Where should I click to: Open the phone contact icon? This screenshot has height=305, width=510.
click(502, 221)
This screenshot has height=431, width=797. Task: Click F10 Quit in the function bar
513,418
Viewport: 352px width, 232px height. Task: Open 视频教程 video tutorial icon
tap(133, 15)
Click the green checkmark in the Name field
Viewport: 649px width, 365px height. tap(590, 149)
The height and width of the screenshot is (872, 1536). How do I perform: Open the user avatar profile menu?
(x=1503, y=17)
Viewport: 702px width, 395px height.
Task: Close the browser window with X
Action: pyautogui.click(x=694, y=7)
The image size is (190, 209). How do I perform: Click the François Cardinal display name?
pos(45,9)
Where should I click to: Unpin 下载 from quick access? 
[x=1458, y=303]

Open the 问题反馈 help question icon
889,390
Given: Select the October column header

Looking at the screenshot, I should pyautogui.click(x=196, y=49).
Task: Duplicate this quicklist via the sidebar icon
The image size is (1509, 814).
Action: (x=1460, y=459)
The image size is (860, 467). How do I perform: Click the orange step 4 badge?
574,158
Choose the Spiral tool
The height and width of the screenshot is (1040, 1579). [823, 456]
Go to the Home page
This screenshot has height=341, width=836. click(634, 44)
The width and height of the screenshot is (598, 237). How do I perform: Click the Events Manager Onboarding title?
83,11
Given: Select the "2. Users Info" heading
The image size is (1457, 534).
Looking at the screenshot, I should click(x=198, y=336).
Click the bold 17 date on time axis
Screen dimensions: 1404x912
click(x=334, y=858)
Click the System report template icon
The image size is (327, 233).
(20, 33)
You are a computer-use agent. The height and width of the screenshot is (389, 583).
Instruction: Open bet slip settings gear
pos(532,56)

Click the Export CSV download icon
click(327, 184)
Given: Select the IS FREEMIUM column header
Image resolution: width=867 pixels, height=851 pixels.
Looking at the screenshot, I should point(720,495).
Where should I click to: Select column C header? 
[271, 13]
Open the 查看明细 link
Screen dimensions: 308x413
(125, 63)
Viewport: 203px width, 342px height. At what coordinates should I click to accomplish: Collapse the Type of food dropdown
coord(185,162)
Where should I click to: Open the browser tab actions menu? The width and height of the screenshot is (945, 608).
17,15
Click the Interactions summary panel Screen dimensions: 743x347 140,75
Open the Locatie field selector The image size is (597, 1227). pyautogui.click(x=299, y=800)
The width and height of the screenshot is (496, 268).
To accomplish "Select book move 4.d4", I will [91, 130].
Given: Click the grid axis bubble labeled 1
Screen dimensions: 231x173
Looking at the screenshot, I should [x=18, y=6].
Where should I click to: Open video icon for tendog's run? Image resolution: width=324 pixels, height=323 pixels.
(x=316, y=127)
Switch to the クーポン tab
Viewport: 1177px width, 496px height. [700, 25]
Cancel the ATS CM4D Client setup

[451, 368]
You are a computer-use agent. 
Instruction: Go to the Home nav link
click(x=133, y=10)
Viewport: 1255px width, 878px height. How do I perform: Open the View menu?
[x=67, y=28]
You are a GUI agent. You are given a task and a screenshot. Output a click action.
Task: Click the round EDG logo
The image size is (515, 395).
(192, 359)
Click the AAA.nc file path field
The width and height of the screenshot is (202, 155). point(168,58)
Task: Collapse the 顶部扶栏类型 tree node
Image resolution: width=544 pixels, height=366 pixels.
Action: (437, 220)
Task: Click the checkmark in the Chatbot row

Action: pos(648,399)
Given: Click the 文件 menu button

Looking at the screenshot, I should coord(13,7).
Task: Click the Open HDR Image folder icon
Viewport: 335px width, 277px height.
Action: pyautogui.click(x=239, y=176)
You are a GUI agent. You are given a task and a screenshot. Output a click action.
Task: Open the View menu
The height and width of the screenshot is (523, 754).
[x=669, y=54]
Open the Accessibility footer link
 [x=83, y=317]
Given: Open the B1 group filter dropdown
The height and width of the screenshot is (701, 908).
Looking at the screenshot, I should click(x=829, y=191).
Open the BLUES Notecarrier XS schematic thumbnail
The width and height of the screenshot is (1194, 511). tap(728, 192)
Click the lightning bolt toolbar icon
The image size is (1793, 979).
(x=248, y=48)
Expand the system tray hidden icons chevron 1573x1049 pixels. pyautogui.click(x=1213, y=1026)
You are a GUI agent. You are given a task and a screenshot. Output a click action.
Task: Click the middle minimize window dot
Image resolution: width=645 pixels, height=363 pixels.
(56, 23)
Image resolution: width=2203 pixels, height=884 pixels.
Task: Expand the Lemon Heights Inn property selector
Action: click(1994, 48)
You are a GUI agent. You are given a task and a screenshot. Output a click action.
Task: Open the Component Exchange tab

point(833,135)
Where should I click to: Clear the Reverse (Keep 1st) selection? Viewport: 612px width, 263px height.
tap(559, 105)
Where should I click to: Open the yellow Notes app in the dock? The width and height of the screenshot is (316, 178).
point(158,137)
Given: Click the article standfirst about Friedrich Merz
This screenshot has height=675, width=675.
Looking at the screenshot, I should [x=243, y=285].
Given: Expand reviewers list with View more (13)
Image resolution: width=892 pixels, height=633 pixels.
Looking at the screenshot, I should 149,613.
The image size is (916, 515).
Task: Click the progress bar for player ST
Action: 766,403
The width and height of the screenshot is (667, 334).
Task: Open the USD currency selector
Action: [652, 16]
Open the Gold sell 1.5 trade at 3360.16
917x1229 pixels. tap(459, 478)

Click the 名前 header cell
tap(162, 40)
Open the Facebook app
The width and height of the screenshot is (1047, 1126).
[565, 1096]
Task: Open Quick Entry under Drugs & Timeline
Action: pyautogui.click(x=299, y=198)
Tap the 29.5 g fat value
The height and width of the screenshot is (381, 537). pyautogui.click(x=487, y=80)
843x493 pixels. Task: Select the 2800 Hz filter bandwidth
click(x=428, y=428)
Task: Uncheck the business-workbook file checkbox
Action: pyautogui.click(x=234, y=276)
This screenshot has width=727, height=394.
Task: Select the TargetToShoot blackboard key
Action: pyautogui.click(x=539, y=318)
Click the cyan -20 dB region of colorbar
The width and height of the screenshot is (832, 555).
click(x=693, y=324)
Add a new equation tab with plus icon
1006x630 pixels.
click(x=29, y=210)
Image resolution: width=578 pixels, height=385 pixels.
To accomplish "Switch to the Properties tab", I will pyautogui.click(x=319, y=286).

Given task
Render every line of the listing above as a numbered list, omitting blank lines.

Worked answer
1. Where should I click to: Open the phone contact icon? This screenshot has height=305, width=510.
2. click(502, 221)
3. This screenshot has height=431, width=797. Task: Click F10 Quit in the function bar
4. 513,418
5. Viewport: 352px width, 232px height. Task: Open 视频教程 video tutorial icon
6. tap(133, 15)
7. Click the green checkmark in the Name field
8. Viewport: 649px width, 365px height. tap(590, 149)
9. The height and width of the screenshot is (872, 1536). How do I perform: Open the user avatar profile menu?
10. (x=1503, y=17)
11. Viewport: 702px width, 395px height.
12. Task: Close the browser window with X
13. Action: pyautogui.click(x=694, y=7)
14. The image size is (190, 209). How do I perform: Click the François Cardinal display name?
15. pos(45,9)
16. Where should I click to: Unpin 下载 from quick access? 
17. [x=1458, y=303]
18. Open the 问题反馈 help question icon
19. 889,390
20. Given: Select the October column header
21. Looking at the screenshot, I should pyautogui.click(x=196, y=49).
22. Task: Duplicate this quicklist via the sidebar icon
23. The image size is (1509, 814).
24. Action: (x=1460, y=459)
25. The image size is (860, 467). How do I perform: Click the orange step 4 badge?
26. 574,158
27. Choose the Spiral tool
28. The height and width of the screenshot is (1040, 1579). [823, 456]
29. Go to the Home page
30. This screenshot has height=341, width=836. click(634, 44)
31. The width and height of the screenshot is (598, 237). How do I perform: Click the Events Manager Onboarding title?
32. 83,11
33. Given: Select the "2. Users Info" heading
34. The image size is (1457, 534).
35. Looking at the screenshot, I should click(x=198, y=336).
36. Click the bold 17 date on time axis
37. Screen dimensions: 1404x912
38. click(x=334, y=858)
39. Click the System report template icon
40. The image size is (327, 233).
41. (20, 33)
42. You are a computer-use agent. The height and width of the screenshot is (389, 583).
43. Instruction: Open bet slip settings gear
44. pos(532,56)
45. Click the Export CSV download icon
46. click(327, 184)
47. Given: Select the IS FREEMIUM column header
48. Image resolution: width=867 pixels, height=851 pixels.
49. Looking at the screenshot, I should point(720,495).
50. Where should I click to: Select column C header? 
51. [271, 13]
52. Open the 查看明细 link
53. Screen dimensions: 308x413
54. (125, 63)
55. Viewport: 203px width, 342px height. At what coordinates should I click to accomplish: Collapse the Type of food dropdown
56. coord(185,162)
57. Where should I click to: Open the browser tab actions menu? The width and height of the screenshot is (945, 608).
58. 17,15
59. Click the Interactions summary panel Screen dimensions: 743x347 140,75
60. Open the Locatie field selector The image size is (597, 1227). pyautogui.click(x=299, y=800)
61. The width and height of the screenshot is (496, 268).
62. To accomplish "Select book move 4.d4", I will [91, 130].
63. Given: Click the grid axis bubble labeled 1
64. Screen dimensions: 231x173
65. Looking at the screenshot, I should [x=18, y=6].
66. Where should I click to: Open video icon for tendog's run? Image resolution: width=324 pixels, height=323 pixels.
67. (x=316, y=127)
68. Switch to the クーポン tab
69. Viewport: 1177px width, 496px height. [700, 25]
70. Cancel the ATS CM4D Client setup
71. [451, 368]
72. You are a computer-use agent. 
73. Instruction: Go to the Home nav link
74. click(x=133, y=10)
75. Viewport: 1255px width, 878px height. How do I perform: Open the View menu?
76. [x=67, y=28]
77. You are a GUI agent. You are given a task and a screenshot. Output a click action.
78. Task: Click the round EDG logo
79. The image size is (515, 395).
80. (192, 359)
81. Click the AAA.nc file path field
82. The width and height of the screenshot is (202, 155). point(168,58)
83. Task: Collapse the 顶部扶栏类型 tree node
84. Image resolution: width=544 pixels, height=366 pixels.
85. Action: (437, 220)
86. Task: Click the checkmark in the Chatbot row
87. Action: pos(648,399)
88. Given: Click the 文件 menu button
89. Looking at the screenshot, I should coord(13,7).
90. Task: Click the Open HDR Image folder icon
91. Viewport: 335px width, 277px height.
92. Action: pyautogui.click(x=239, y=176)
93. You are a GUI agent. You are given a task and a screenshot. Output a click action.
94. Task: Open the View menu
95. The height and width of the screenshot is (523, 754).
96. [x=669, y=54]
97. Open the Accessibility footer link
98.  [x=83, y=317]
99. Given: Open the B1 group filter dropdown
100. The height and width of the screenshot is (701, 908).
101. Looking at the screenshot, I should click(x=829, y=191).
102. Open the BLUES Notecarrier XS schematic thumbnail
103. The width and height of the screenshot is (1194, 511). tap(728, 192)
104. Click the lightning bolt toolbar icon
105. The image size is (1793, 979).
106. (x=248, y=48)
107. Expand the system tray hidden icons chevron 1573x1049 pixels. pyautogui.click(x=1213, y=1026)
108. You are a GUI agent. You are given a task and a screenshot. Output a click action.
109. Task: Click the middle minimize window dot
110. Image resolution: width=645 pixels, height=363 pixels.
111. (56, 23)
112. Image resolution: width=2203 pixels, height=884 pixels.
113. Task: Expand the Lemon Heights Inn property selector
114. Action: click(1994, 48)
115. You are a GUI agent. You are given a task and a screenshot. Output a click action.
116. Task: Open the Component Exchange tab
117. point(833,135)
118. Where should I click to: Clear the Reverse (Keep 1st) selection? Viewport: 612px width, 263px height.
119. tap(559, 105)
120. Where should I click to: Open the yellow Notes app in the dock? The width and height of the screenshot is (316, 178).
121. point(158,137)
122. Given: Click the article standfirst about Friedrich Merz
123. This screenshot has height=675, width=675.
124. Looking at the screenshot, I should [x=243, y=285].
125. Given: Expand reviewers list with View more (13)
126. Image resolution: width=892 pixels, height=633 pixels.
127. Looking at the screenshot, I should 149,613.
128. The image size is (916, 515).
129. Task: Click the progress bar for player ST
130. Action: 766,403
131. The width and height of the screenshot is (667, 334).
132. Task: Open the USD currency selector
133. Action: [652, 16]
134. Open the Gold sell 1.5 trade at 3360.16
135. 917x1229 pixels. tap(459, 478)
136. Click the 名前 header cell
137. tap(162, 40)
138. Open the Facebook app
139. The width and height of the screenshot is (1047, 1126).
140. [565, 1096]
141. Task: Open Quick Entry under Drugs & Timeline
142. Action: pyautogui.click(x=299, y=198)
143. Tap the 29.5 g fat value
144. The height and width of the screenshot is (381, 537). pyautogui.click(x=487, y=80)
145. 843x493 pixels. Task: Select the 2800 Hz filter bandwidth
146. click(x=428, y=428)
147. Task: Uncheck the business-workbook file checkbox
148. Action: pyautogui.click(x=234, y=276)
149. This screenshot has width=727, height=394.
150. Task: Select the TargetToShoot blackboard key
151. Action: pyautogui.click(x=539, y=318)
152. Click the cyan -20 dB region of colorbar
153. The width and height of the screenshot is (832, 555).
154. click(x=693, y=324)
155. Add a new equation tab with plus icon
156. 1006x630 pixels.
157. click(x=29, y=210)
158. Image resolution: width=578 pixels, height=385 pixels.
159. To accomplish "Switch to the Properties tab", I will pyautogui.click(x=319, y=286).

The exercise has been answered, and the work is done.